[Saved data entries]
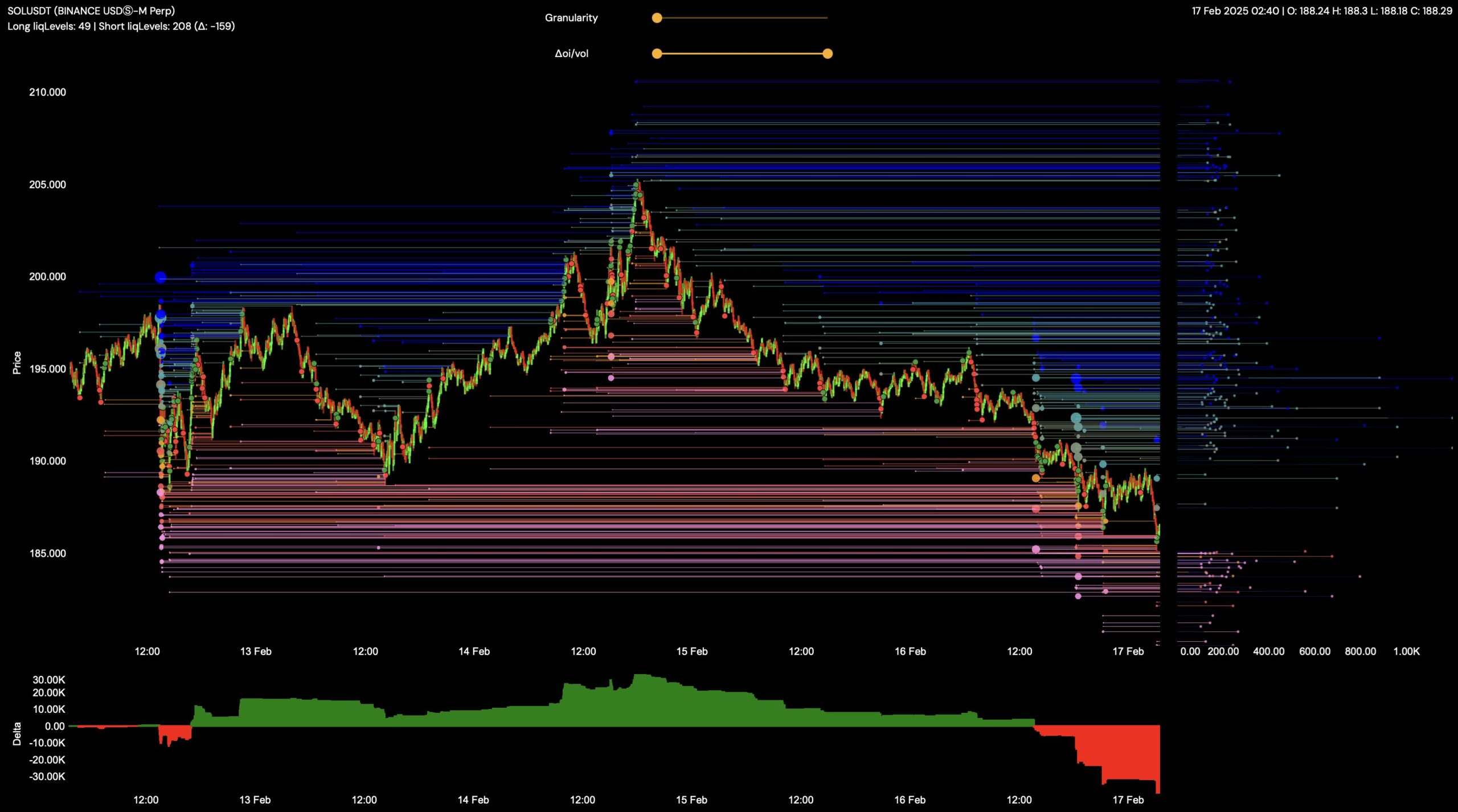The image size is (1458, 812).
Task: Click the 1.00K label on histogram axis
Action: [x=1406, y=651]
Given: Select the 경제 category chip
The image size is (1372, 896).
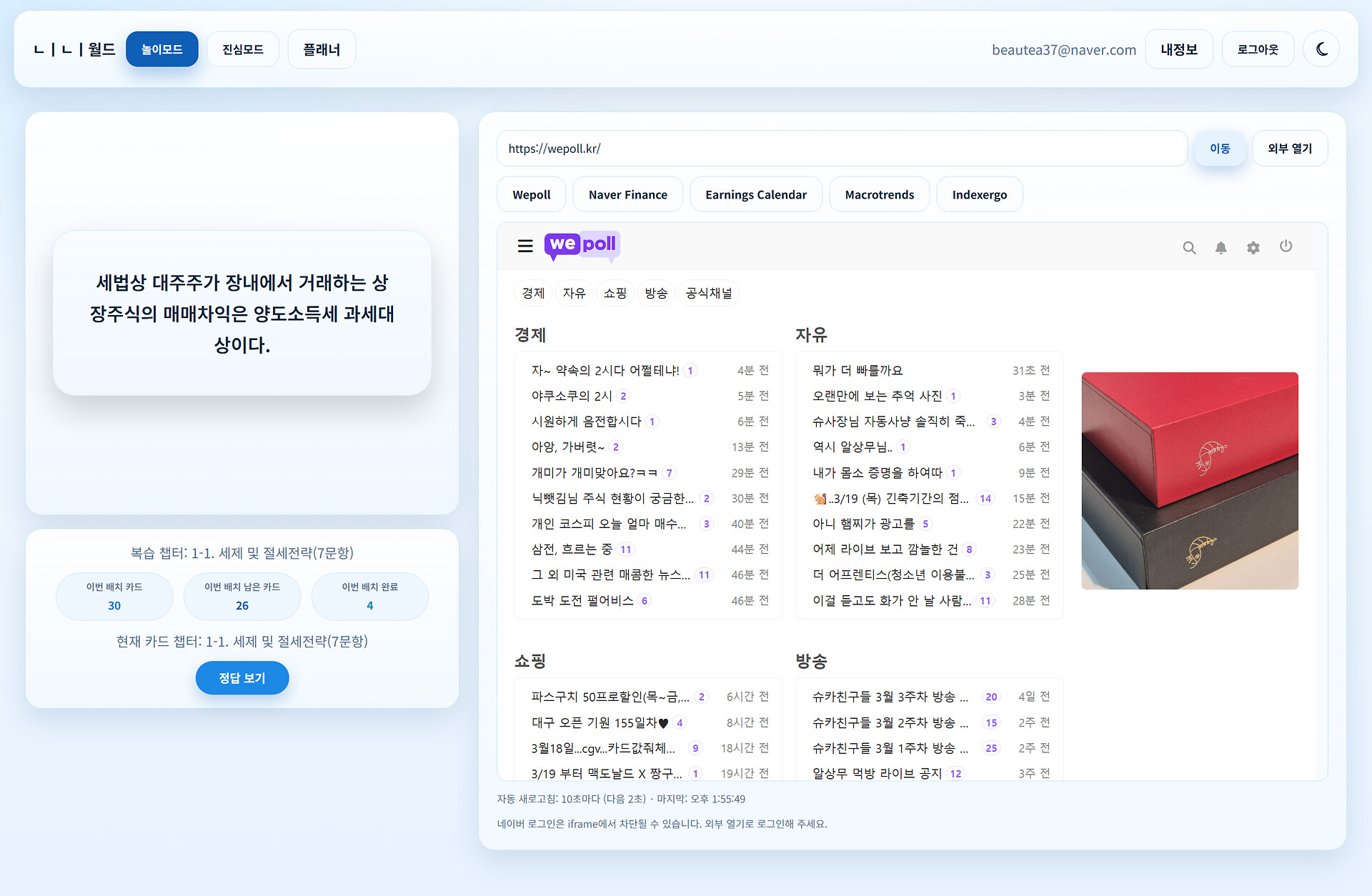Looking at the screenshot, I should tap(533, 293).
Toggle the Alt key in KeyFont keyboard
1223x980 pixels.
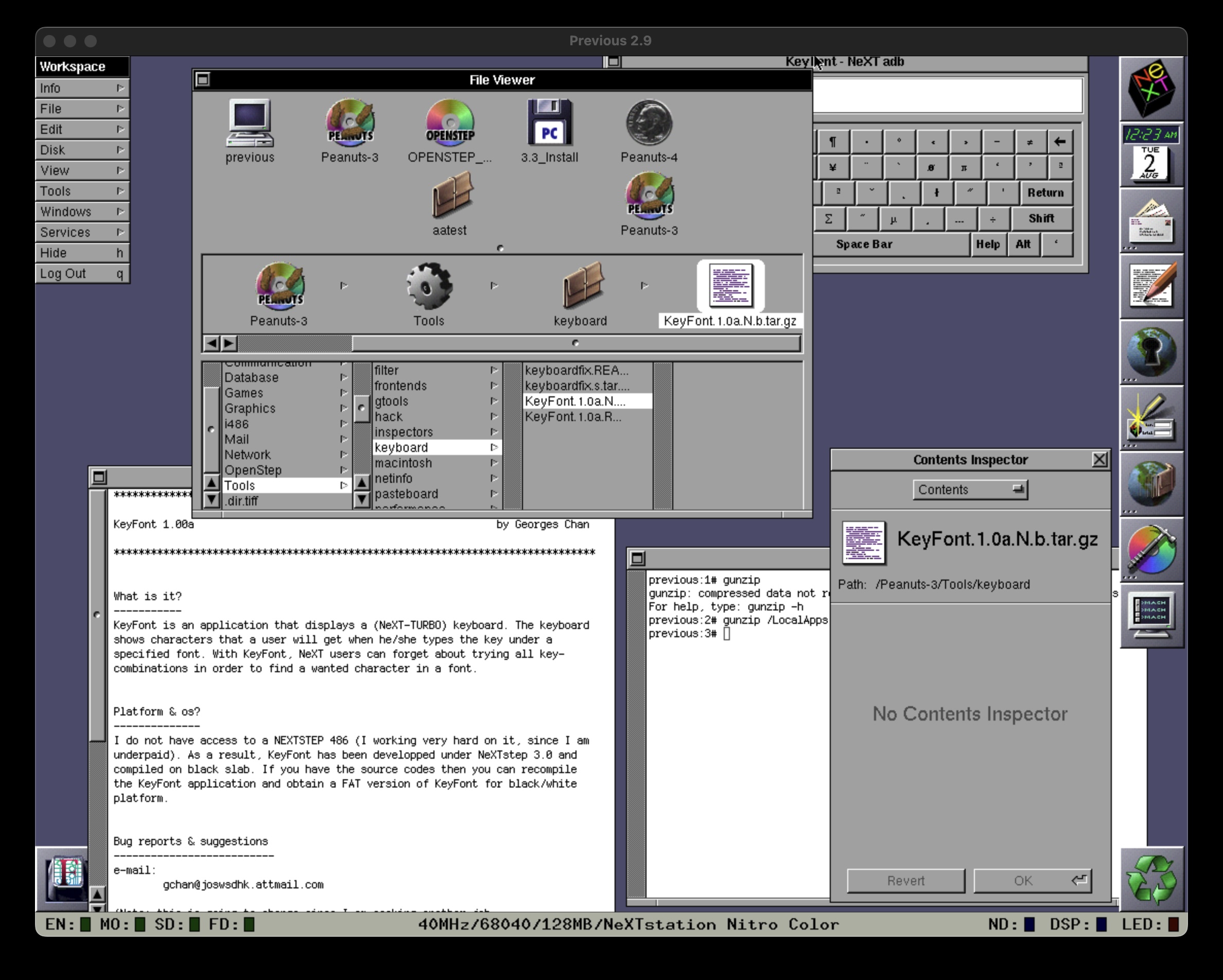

*Assignment*
What you set down should be exactly the lines from the line containing "Given: Select the 경제 category chip" to the last line of the entries above, both included, with no pictures.

*Task output*
Given: Select the 경제 category chip
The image size is (1372, 896).
Looking at the screenshot, I should tap(533, 293).
Toggle the Alt key in KeyFont keyboard
1223x980 pixels.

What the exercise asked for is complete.